Pero su cenit –¿cómo evitarlo?– son las versiones de Los Redondos... en especial dos: una que revisita a su forma y sin embargo embriaga (“El pibe de los astilleros”) y otra que, más ajustada a sus cánones internos, hace tronar el suelo de las dos canchas de fútbol que ocupa el predio principal: “Jijiji”. Otra vez, inolvidable. “O pogo mais grande do mundo”, se le escucha decir a un gaúcho, bajando cerveza a lo pavo. La imagen, inquieta y multitudinaria, contrasta con el set anterior: La Orquesta Fernández Fierro presenta su tango-power, con mucho músculo, ante unos dos mil uruguayos de avanzada. Alternan, casi sistemáticamente, tangos instrumentales y cantados. El Chino Laborde aparece y desaparece en cualquier lugar, pero siempre perdido entre los músicos. Es “la” imagen de la orquesta. Horizontal y cooperativa. Tocan –con nervio– “Cero Once”, “Azucena Alcoba” y cierran con la versión, cruda y desgarrada, que le había faltado a Jaime Roos, poco antes: “Las luces del Estadio”. Fue lo único que faltó para que el show de Roos cerrara perfecto. Un poco molesto por ciertas dificultades de sonido, hubo que esperar que los controles se ajustaran para que el hombre del bigote beatle inaugurara esta fiesta con un show que suena como si Uruguay fuera un disco largo.

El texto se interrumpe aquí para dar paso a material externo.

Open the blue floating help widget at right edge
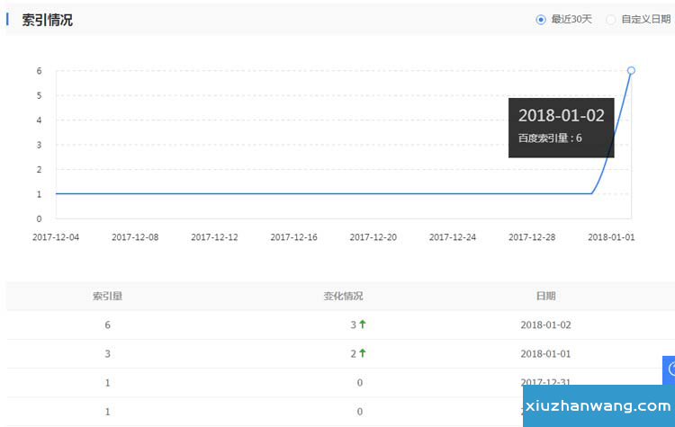click(670, 369)
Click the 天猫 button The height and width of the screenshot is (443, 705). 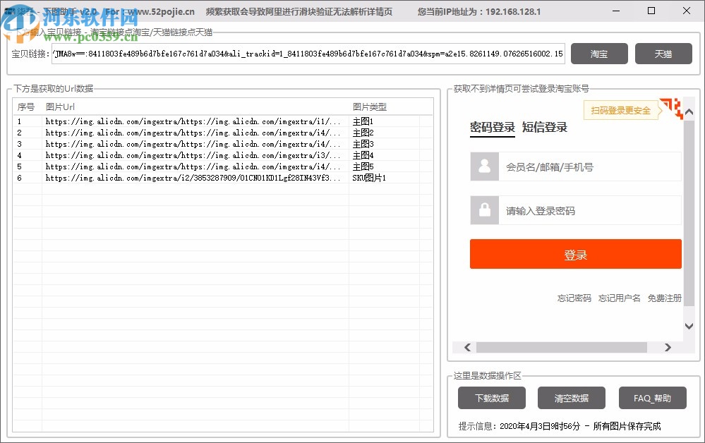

Cada canción tiene su aura. Prevé un posible triunfo de la selección (“Vamo arriba la celeste”), o conmueve al más frío con ese huayno mantra que esta vez canta el Zurdo Besio (“Si me voy antes que vos”), distiende el cuerpo (“Nadie me dijo nada”) o provoca una inmediata admiración por Defensor, su equipo (“Cometa de la Farola”), evoca pesadillas y encantos (“Adiós juventud”) y pinta con sonrisas historias tristes (“Colombina”). Pero, sobre todas las cosas, llega a una posible segunda conclusión cuando da vuelta la esencia del “Cambalache” de Discépolo: “Que el mundo fue y será una maravilla, ya lo sé”... puede que sea solo un espejismo, o una expresión de deseos, pero lo que dejó esta fiesta inconclusa –más allá de lo meramente musical– fue la aliviante sensación de que el hombre puede ser mejor, más allá de fronteras y corporaciones.